You must be feeling pretty good because I am the only one willing to admit there's a problem, the only one fighting for him right now. Remember though, you can't stay hidden forever. Other people will start to see you for what you really are. I might be alone right now in the fight to save him, but eventually I truly believe there will be a united front fighting for him.

He has many people in his corner, even though some aren't willing to admit there's a problem yet. They don't understand what you are yet, it took me time to understand too. I'm not giving up, I'm building my strength to help my fiancé beat you.

He's getting much worse, he's crashing down fast, his thinking is much more irrational, yes those things are all very true and unfortunately I have to watch it happen and can't stop it...at least not yet. I'm building myself up for the time he tells me I'm ready for help, I know I have a problem.

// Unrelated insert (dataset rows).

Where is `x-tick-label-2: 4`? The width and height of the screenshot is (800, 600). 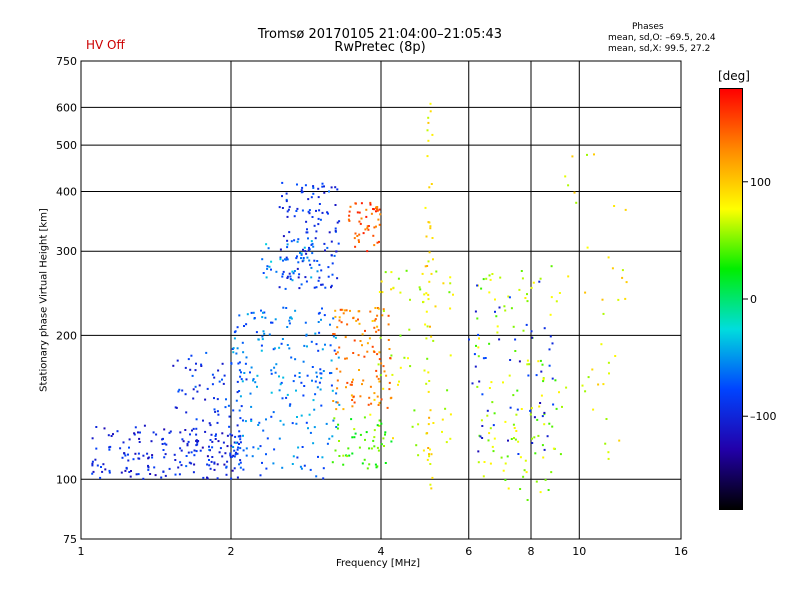
x-tick-label-2: 4 is located at coordinates (382, 552).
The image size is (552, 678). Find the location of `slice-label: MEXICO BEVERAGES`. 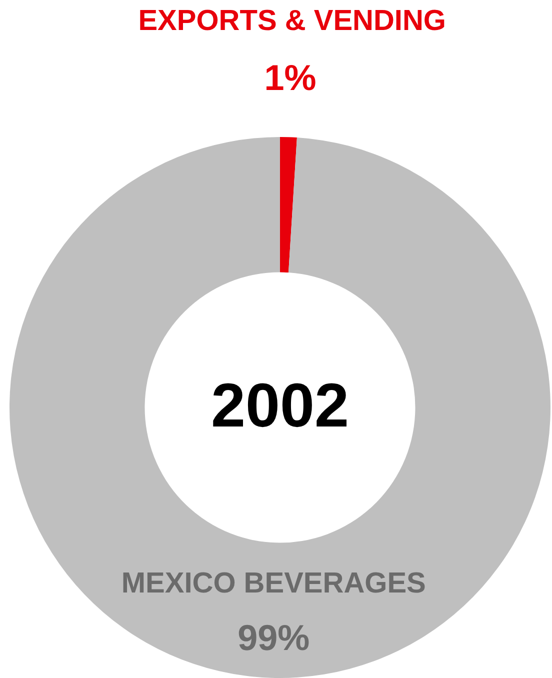

slice-label: MEXICO BEVERAGES is located at coordinates (274, 584).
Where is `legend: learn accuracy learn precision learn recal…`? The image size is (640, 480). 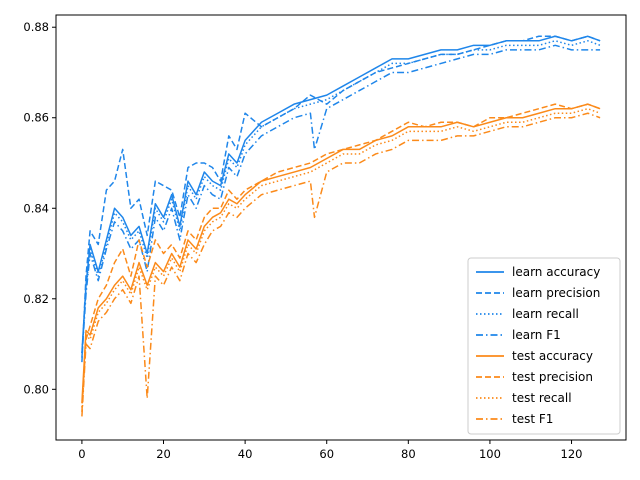 legend: learn accuracy learn precision learn recal… is located at coordinates (544, 346).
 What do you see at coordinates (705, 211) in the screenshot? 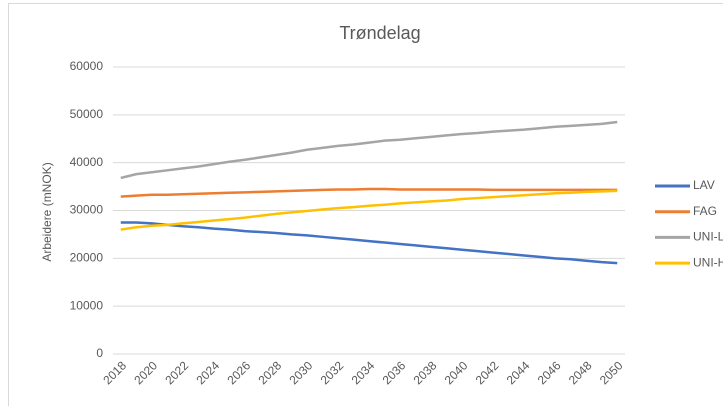
I see `legend-label: FAG` at bounding box center [705, 211].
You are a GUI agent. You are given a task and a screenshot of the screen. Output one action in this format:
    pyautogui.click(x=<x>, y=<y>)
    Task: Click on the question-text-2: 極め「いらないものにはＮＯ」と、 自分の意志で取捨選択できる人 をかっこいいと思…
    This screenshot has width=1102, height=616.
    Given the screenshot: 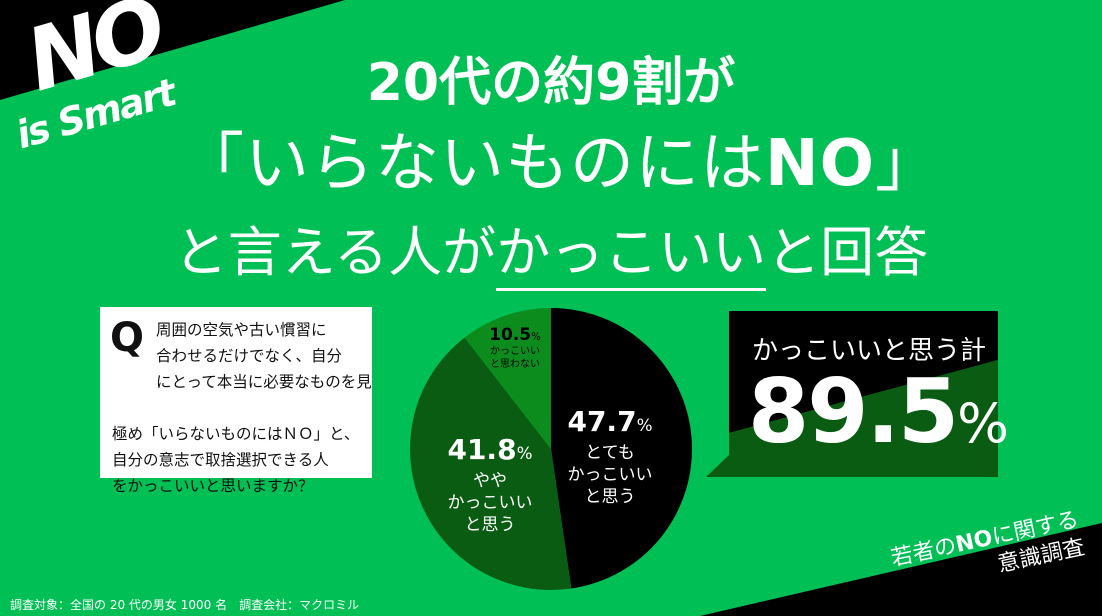 What is the action you would take?
    pyautogui.click(x=240, y=460)
    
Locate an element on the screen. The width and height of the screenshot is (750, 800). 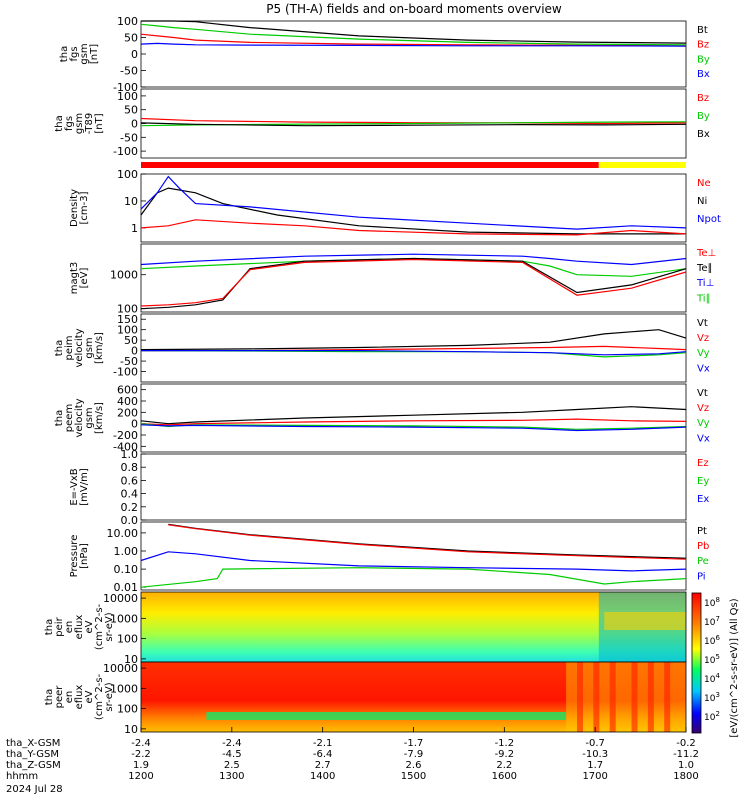
pressure-axes-box is located at coordinates (414, 556).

PTSD you tried your hardest to drive a wedge between my fiancé and I, but what you didn't bargain for is the fact I won't give up on him. You didn't plan for how much I love him, for how much faith I have in our relationship and our love for each other. PTSD I know you just thought I'd be like other girls out there and just give up and move on from him, well you were wrong. I told him before his deployment that I'd be waiting for him, I told him the same thing when all this started, I'm not going anywhere, I'm not giving up, and you can't get rid of me that easily!

PTSD, I have already declared war on you and I meant that more that you even know. I have been studying and reading anything and everything I can to keep learning about you. I have made many connections for him, both our families, and I to help get him through this and on the other side and to defeat you! You won't win, it will be a battle, a struggle, but you won't win, my fiancé and I will win the war against you. He might be drowning in your misery right now, but I'm standing above him, with my hand out stretched just waiting for him to reach up and grab my hand so I can help him climb out of the dark pit you have put him into. Just because you have him underwater now, doesn't mean you have won, you haven't and I won't let you win.

He is my one, my soulmate, the person I will grow old with, and just because you have beaten him down so badly right now doesn't mean the feelings he has are gone, they are there still and you can't force him to keep them buried forever, they will come to the surface, and when they do there will be no stopping them. The wonderful man I fell in love with is still in there, he still has feeling even though, PTSD, you have tried to make him bury and shut his emotions off, they aren't shut completely off. He can't fight too much right now, but what little bit he can tells me you won't win this war!

Our love and relationship is stronger than you had planned for. After we get through this it will only become stronger. I won't give up, I'm not going anywhere, and you can't get rid of me that easily. I would trade places with him I'm a heart beat, I die for him. I'm not giving up on my fiancé, ever.

PTSD, this is a warning, put very nicely, start packing your bags and making plans, because it is about time for you to be vacating my fiancee's mind, body, and soul.

Sincerely,

A girl that won't give up.
 
Beautiful and just the letter I wish I could write. :) Our stories sound so very similar as my fiance is doing some soul searching right now. Well technically we're not engaged (anymore) but you and I must trust our women's intuition - I feel like that's a beautiful thing and one of the only things that will give us the faith and strength to keep fighting.